The one location that’s thriving is Ace Hardware, owned by Mexico Beach Mayor Al Cathey. It’s a bitter pill to swallow. Unlike many business owners, he has a steady stream of customers, but they’re all buying plywood and nails to restore their own homes and workplaces to functionality.
It’s hard to ignore the realty signs dangling in front of storm-scoured, weed-strewn lots. If you attempt to count them all, just along the five-mile stretch of Highway 98, you will quickly lose track. If you drive down the side roads — none of which have street signs now — you’ll find so many for sale signs that you will give up the endeavor.
But there is another sign in Mexico Beach that offers a glimmer of hope: “Not for Sale.” Some residents, weary of the daily onslaught from deal-driven developers, decided to issue a strong message to opportunistic outsiders: “Original 98 MB Not for Sale: We love our neighbors and our community.”He thought of that after the hurricane as he stumbled through the city he has lived in for most of his 71 years, no longer able to find his way around because the landmarks are gone.
“We’re vulnerable,” Cathey says. “We could become something we don’t want to be.”
He sees the “not for sale” signs as a modern version of guarding the gates. Though developers harassed residents for the first month, they met harsh rejections and eventually gave up.
But as time drags on, and work on individual homes remains at a standstill, some residents are giving up, too.
Melissa and Craig Williams had intended to keep their property. This past week, they placed their home on the market. They want to stay in the area, but they say they don’t have the heart to rebuild.
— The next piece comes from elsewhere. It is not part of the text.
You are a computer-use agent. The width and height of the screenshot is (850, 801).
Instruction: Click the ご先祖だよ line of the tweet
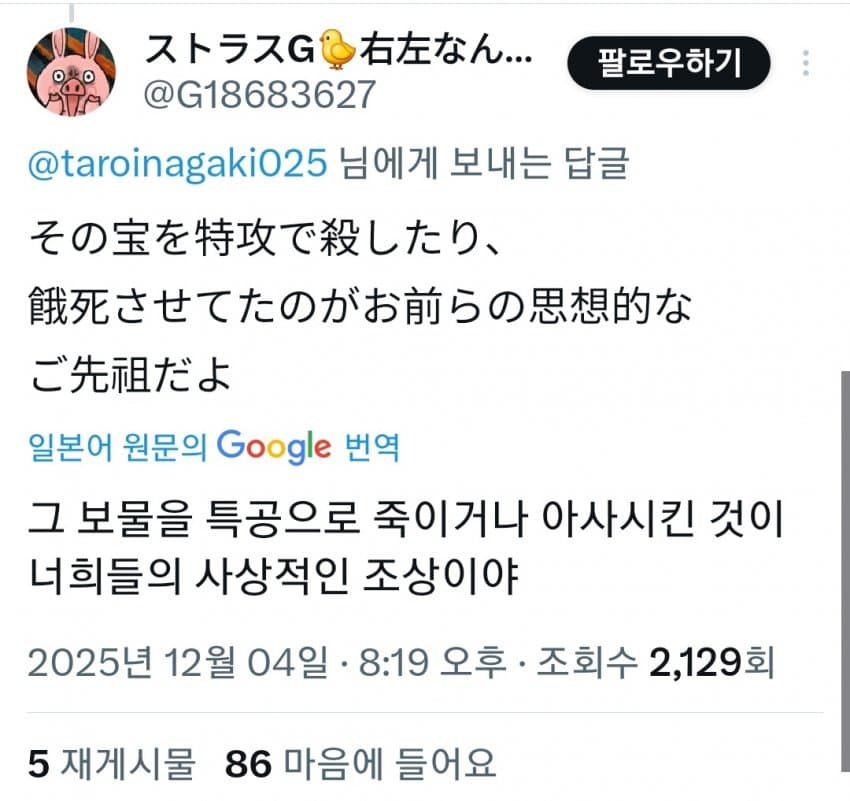(x=131, y=376)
“We’re tired,” Melissa says, her eyes filling with tears. “At our ages, we just didn’t want to do it. It’s not that we hate Mexico Beach. We want to stay. But it’s depressing. People think we’re all good, but we’re not good, even a year later.”
Perhaps they’ll buy another house, she says. Or maybe they’ll buy a vacant lot and put their travel trailer on it. If another storm comes, they’d be able to drive away. At least they wouldn’t lose everything.